Samples, Samples, Samples...

If you have a worry about something that your animal is excreting, then it would make sense to get a sample of this, wouldn't it? Yes, it would. If your dog has diarrhoea, however, we don't need a bag of poo brought in to us! Stool samples can be very useful in working out the cause of a chronic case of diarrhoea but in dogs which have only had diarrhoea for a short time, testing a sample would, in the vast majority of cases, be an unnecessary expense.

 

That said, it is useful to know the nature of what is being produced. Colour, volume, number of times per day and the presence or absence of blood and mucus are all useful things that can help your vet make a diagnosis. 

 

If your dog has diarrhoea, but seems to be bright and healthy and is eating normally, try feeding a bland diet little and often to give the gastrointestinal system a chance to recover.  Good choices for foods include chicken or white fish with rice or pasta. If the diarrhoea continues for longer than 24h, contact the vet.  If your dog appears dull, is straining while trying to pass a stool, or has sickness as well as diarrhoea, do not hesitate to phone the vet.

 

Urinary tract diseases such as cystitis are common in dogs.
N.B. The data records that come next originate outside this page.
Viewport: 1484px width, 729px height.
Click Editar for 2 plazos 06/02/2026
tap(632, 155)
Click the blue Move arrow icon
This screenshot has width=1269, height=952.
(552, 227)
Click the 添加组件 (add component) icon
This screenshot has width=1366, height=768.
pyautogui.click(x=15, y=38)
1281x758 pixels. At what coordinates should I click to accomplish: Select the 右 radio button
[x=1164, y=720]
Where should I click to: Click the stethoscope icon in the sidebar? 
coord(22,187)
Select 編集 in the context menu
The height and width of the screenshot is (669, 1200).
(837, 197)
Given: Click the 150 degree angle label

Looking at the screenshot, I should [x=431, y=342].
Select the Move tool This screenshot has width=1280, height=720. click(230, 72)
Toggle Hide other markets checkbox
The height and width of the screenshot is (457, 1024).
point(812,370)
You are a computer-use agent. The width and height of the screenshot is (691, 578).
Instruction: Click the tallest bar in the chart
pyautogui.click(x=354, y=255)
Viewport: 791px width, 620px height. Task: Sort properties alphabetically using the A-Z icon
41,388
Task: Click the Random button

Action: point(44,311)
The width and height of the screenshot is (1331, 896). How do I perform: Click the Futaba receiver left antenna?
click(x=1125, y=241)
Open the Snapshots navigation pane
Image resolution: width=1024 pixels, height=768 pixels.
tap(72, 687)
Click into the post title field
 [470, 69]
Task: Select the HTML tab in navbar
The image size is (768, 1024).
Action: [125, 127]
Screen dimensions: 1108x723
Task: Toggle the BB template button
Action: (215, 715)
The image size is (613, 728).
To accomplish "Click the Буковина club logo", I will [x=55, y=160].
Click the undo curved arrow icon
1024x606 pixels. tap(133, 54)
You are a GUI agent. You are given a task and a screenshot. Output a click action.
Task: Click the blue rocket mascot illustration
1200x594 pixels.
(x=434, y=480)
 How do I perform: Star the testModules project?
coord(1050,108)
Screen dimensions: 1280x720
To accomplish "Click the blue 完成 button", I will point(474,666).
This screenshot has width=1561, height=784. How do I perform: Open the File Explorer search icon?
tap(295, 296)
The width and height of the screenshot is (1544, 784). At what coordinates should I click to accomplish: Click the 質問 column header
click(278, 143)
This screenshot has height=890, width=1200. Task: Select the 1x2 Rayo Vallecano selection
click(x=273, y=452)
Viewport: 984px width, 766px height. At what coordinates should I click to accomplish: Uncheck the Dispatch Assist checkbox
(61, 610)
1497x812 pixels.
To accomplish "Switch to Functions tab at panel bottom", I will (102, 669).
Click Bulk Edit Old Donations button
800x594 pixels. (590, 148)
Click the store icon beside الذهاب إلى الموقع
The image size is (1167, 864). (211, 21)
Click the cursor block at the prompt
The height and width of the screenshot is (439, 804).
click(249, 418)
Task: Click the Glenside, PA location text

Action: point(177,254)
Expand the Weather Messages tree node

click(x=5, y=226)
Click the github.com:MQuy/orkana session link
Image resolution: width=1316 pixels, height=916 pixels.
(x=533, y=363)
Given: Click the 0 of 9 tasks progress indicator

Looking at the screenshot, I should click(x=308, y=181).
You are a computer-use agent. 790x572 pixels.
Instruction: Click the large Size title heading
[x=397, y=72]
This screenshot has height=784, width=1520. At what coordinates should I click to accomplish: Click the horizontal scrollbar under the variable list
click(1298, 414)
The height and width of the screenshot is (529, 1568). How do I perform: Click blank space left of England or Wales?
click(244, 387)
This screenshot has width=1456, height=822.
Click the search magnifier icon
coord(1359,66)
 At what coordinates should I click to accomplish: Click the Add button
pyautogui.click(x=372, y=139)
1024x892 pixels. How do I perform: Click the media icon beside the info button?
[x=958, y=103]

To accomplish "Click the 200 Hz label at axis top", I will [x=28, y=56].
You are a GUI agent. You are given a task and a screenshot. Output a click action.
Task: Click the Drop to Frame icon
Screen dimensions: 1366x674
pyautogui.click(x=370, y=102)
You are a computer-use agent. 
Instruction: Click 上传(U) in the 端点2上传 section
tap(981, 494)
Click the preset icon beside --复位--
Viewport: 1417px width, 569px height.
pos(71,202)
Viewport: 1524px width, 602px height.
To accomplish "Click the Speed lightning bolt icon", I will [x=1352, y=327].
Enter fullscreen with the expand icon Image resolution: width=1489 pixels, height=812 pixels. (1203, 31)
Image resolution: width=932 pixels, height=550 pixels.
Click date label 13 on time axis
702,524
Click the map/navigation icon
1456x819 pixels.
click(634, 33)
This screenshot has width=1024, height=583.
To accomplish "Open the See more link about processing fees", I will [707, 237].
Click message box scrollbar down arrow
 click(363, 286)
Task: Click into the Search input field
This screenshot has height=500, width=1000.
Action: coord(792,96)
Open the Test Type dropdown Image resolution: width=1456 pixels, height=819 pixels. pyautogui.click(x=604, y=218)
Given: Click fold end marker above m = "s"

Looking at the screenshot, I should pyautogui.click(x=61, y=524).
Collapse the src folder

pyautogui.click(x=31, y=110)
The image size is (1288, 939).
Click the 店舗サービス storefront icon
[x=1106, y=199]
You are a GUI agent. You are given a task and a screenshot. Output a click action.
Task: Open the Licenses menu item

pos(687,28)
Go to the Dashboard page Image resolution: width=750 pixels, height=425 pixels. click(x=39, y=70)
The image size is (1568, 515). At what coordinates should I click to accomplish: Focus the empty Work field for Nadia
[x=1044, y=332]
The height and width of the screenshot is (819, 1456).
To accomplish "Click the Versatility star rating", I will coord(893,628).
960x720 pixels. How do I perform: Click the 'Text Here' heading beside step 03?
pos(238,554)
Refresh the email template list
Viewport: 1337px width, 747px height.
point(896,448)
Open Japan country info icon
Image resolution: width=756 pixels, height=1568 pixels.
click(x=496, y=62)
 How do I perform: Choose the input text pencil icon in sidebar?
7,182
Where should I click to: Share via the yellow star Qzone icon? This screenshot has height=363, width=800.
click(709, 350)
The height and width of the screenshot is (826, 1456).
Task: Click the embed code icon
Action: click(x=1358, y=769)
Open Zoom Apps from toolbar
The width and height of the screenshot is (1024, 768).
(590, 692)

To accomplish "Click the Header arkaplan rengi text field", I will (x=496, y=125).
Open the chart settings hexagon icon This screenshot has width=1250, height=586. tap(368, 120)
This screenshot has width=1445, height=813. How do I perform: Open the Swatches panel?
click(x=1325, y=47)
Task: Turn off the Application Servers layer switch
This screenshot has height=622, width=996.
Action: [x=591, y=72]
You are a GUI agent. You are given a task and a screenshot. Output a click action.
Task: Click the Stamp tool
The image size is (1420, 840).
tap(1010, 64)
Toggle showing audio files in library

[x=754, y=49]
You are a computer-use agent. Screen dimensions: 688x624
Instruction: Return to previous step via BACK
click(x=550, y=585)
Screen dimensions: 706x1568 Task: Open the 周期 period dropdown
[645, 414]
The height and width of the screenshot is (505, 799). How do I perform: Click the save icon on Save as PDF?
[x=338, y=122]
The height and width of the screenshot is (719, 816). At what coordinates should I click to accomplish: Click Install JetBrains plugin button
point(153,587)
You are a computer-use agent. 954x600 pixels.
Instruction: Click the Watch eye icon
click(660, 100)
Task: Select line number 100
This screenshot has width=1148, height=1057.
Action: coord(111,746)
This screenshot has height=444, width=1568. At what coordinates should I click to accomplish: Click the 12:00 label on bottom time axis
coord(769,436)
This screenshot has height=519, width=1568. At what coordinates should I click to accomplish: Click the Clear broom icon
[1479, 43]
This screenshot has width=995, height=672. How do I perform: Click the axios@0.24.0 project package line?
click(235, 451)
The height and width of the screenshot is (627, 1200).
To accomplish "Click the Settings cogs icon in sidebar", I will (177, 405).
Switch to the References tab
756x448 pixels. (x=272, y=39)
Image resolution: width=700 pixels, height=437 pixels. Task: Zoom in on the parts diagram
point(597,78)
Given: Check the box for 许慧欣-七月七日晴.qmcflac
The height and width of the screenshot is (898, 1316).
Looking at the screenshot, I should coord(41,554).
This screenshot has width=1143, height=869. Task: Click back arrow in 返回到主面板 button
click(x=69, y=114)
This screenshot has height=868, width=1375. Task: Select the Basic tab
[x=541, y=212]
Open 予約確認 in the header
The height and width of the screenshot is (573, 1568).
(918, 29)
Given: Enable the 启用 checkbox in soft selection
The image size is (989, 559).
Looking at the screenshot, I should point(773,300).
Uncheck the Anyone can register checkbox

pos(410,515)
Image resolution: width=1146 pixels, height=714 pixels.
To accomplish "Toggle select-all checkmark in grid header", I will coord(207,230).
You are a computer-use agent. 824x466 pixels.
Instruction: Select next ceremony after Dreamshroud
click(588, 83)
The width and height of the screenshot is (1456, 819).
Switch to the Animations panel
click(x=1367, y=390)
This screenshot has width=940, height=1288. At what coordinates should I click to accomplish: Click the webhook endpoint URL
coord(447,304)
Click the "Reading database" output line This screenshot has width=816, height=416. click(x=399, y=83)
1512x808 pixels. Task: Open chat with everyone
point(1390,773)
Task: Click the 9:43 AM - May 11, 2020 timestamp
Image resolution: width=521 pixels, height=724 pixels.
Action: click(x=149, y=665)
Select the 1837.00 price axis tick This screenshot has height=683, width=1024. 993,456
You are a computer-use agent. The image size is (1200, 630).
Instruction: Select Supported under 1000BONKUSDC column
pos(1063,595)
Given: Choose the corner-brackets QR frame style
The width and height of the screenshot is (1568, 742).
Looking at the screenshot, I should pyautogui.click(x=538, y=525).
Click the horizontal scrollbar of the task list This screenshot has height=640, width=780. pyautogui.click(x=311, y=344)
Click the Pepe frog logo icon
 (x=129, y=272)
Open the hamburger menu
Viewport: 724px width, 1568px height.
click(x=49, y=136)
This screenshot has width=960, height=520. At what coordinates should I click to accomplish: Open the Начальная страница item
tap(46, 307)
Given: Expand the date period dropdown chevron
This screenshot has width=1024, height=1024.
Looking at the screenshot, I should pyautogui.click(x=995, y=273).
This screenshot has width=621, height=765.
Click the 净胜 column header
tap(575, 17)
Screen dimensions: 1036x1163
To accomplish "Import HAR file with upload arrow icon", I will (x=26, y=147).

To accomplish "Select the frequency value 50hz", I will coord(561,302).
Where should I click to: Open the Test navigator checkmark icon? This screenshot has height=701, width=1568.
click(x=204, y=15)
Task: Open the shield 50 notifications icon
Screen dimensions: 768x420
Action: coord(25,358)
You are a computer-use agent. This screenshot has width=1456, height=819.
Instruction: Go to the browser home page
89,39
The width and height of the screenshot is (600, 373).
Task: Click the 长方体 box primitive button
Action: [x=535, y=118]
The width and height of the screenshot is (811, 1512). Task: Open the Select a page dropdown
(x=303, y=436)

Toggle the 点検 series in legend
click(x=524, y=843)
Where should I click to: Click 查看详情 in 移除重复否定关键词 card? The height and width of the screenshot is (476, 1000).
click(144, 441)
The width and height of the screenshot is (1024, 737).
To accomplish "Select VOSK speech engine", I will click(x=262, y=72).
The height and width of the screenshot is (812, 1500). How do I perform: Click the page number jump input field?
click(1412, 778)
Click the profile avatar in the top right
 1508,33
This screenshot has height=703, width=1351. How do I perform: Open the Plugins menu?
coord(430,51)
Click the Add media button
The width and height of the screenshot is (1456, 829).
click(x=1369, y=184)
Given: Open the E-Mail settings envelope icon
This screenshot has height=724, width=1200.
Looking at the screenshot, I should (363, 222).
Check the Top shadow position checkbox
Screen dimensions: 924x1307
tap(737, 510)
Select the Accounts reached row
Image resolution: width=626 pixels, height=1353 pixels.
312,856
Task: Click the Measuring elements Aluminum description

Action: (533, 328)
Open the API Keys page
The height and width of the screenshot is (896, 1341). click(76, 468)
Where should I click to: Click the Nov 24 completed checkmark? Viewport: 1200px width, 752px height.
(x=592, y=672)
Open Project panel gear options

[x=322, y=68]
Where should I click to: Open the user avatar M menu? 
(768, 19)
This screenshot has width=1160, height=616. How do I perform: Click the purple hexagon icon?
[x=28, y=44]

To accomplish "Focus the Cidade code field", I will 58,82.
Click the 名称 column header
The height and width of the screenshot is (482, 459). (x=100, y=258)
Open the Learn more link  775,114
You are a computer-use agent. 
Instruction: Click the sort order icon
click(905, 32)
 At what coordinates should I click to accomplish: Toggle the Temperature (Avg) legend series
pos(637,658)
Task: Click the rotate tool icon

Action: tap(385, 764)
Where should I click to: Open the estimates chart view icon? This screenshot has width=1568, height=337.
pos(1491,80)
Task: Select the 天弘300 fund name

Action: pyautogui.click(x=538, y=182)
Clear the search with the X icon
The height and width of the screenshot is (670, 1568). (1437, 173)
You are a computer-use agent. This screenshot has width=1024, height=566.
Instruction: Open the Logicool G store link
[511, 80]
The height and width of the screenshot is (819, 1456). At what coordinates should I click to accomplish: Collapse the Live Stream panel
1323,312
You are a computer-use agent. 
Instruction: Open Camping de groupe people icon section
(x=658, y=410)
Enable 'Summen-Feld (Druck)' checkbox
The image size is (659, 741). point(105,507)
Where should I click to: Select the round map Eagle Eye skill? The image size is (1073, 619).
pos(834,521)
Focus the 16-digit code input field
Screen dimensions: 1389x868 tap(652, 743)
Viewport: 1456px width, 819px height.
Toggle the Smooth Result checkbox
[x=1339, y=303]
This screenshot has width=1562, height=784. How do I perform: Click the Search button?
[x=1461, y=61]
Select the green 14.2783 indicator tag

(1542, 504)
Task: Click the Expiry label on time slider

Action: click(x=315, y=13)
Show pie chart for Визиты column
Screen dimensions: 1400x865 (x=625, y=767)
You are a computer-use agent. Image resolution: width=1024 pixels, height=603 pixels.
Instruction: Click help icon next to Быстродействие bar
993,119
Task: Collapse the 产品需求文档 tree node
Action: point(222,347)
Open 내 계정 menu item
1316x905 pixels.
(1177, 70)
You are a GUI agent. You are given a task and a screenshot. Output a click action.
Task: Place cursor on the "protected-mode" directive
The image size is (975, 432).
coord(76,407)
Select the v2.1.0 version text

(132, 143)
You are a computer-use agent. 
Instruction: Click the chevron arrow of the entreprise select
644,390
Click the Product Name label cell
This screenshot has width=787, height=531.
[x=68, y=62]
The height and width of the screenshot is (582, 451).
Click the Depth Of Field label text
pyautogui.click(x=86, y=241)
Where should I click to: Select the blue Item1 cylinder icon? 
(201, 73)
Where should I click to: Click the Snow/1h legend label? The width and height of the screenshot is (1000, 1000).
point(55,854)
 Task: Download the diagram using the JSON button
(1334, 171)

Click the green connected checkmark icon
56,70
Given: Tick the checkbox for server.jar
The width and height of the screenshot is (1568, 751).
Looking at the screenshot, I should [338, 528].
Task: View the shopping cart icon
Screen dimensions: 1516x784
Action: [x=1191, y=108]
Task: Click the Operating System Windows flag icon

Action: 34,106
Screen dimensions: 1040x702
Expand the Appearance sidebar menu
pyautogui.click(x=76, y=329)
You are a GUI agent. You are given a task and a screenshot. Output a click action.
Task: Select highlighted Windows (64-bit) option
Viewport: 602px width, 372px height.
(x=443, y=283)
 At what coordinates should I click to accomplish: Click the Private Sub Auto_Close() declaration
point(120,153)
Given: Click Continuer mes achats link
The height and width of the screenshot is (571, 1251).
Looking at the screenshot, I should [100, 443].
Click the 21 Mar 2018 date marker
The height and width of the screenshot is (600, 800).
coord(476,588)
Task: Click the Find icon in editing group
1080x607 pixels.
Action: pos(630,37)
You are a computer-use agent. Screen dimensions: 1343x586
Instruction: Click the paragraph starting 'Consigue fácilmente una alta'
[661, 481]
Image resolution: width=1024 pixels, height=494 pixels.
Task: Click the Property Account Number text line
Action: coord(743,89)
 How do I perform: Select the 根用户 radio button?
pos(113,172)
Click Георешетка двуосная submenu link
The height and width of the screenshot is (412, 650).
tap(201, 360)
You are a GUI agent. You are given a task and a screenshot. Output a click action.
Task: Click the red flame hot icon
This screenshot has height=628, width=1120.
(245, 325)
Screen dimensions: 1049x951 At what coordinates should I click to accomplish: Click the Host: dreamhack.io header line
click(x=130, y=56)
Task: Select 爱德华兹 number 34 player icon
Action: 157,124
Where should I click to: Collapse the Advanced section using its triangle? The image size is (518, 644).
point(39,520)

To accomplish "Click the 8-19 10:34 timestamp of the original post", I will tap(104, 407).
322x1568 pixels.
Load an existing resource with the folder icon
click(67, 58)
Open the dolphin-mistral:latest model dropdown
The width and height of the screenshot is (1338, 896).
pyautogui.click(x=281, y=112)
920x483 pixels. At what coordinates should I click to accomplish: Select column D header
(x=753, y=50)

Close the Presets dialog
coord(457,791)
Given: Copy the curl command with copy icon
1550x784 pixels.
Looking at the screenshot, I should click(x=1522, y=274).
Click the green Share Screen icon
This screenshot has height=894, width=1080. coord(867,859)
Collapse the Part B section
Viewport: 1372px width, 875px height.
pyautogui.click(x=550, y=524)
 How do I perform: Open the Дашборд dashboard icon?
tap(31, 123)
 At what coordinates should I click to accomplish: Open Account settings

Things that you could notice when your dog has an infection will include frequent urination, occasionally accompanied by straining.  The first sign that many owners will notice may be that the dog has an out of character accident in the house or in their bed.  If this happens, it is important to contact your vet as there are a number of other conditions that can present with the same symptoms. 

If your dog is showing any signs of urinary incontinence, a urine sample is a very easy way to work out what is going on.  If you are coming in for a problem of this nature, collect a sample in a clean bowl bring it to us in a suitable container for your vet to check.  We can provide urine collection tubes if you come in to see us.